Try it: Nothing outside the lines below from the one containing "The image size" through the one containing "Viewport: 308px width, 667px height." is to be printed; print those exactly, ends included, and drop the pictures.

───── Data records

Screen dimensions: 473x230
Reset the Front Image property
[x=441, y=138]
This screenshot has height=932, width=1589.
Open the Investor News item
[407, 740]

──────────
───── Data records

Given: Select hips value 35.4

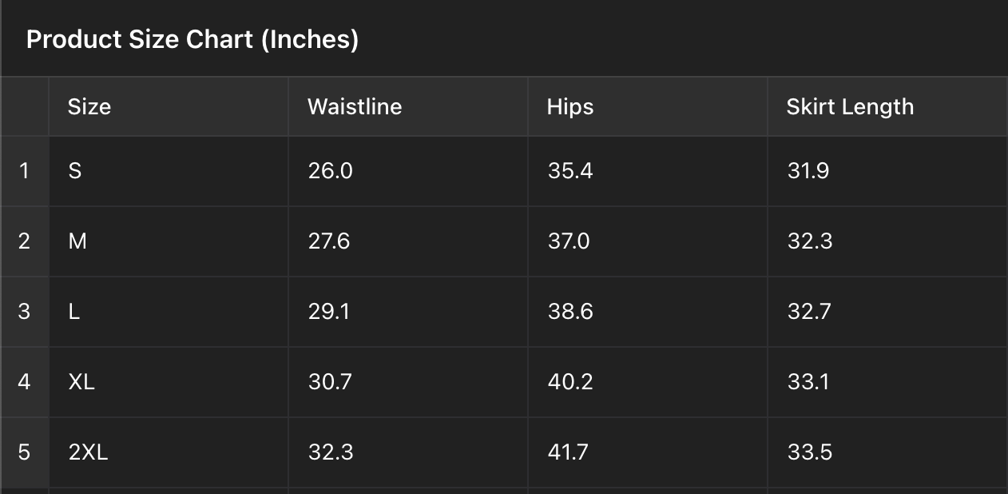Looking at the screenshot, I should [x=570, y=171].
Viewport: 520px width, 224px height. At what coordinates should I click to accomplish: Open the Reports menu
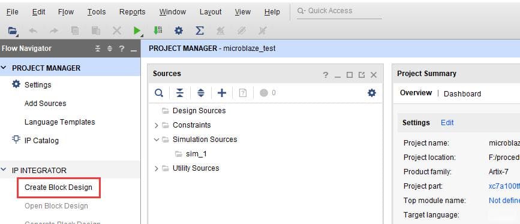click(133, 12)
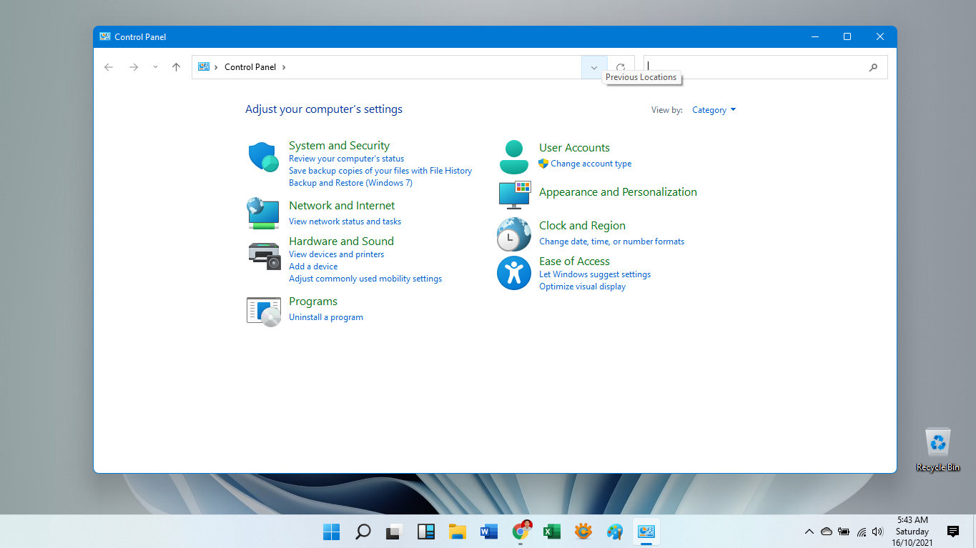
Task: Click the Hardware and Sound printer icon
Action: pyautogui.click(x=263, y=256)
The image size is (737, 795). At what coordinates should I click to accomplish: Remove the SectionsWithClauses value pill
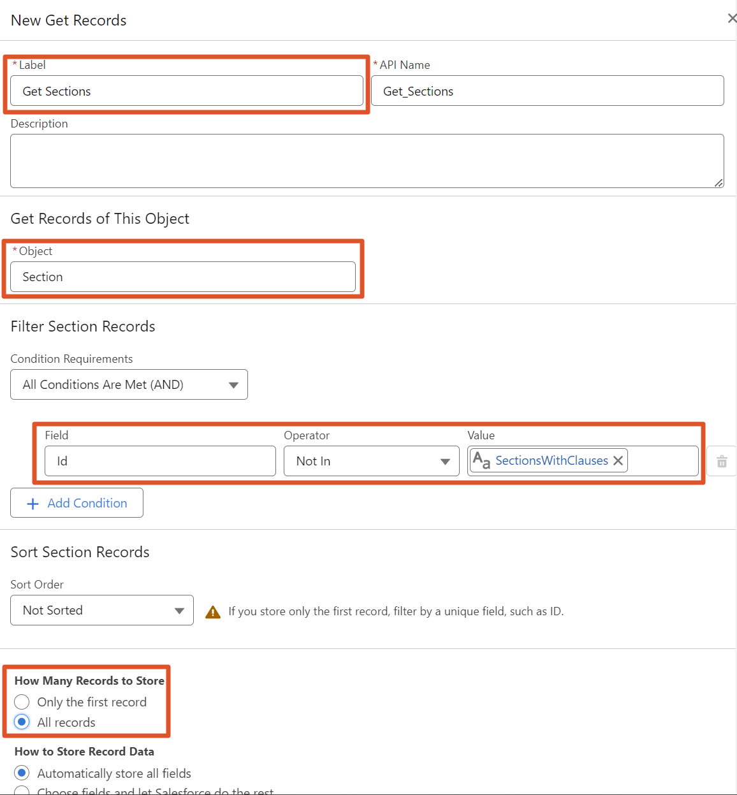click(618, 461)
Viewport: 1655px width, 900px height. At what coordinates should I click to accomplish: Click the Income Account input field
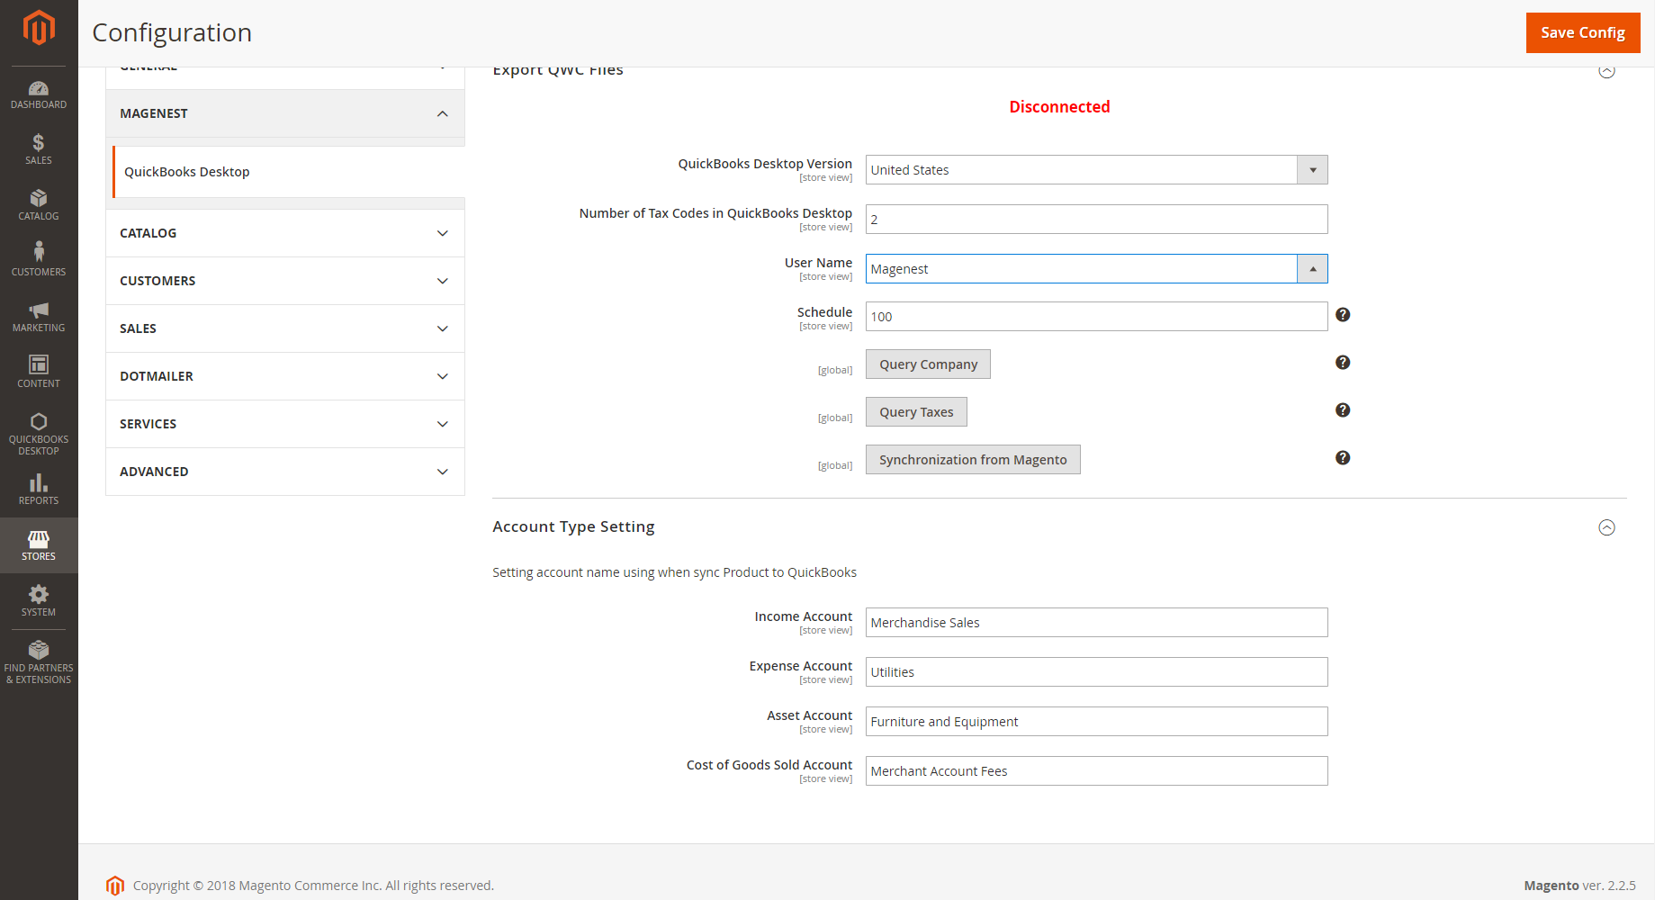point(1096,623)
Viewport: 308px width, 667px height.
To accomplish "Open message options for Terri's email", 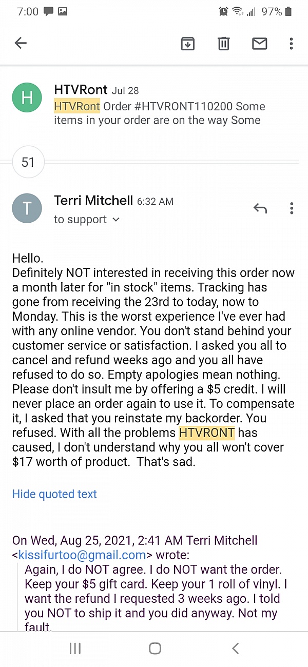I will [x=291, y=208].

──────────

Solution for this problem:
The image size is (737, 795). At what coordinates should I click to accomplish: Remove the SectionsWithClauses value pill
click(618, 461)
Viewport: 1655px width, 900px height. At what coordinates should I click to accomplish: Click the Income Account input field
point(1096,623)
Viewport: 308px width, 667px height.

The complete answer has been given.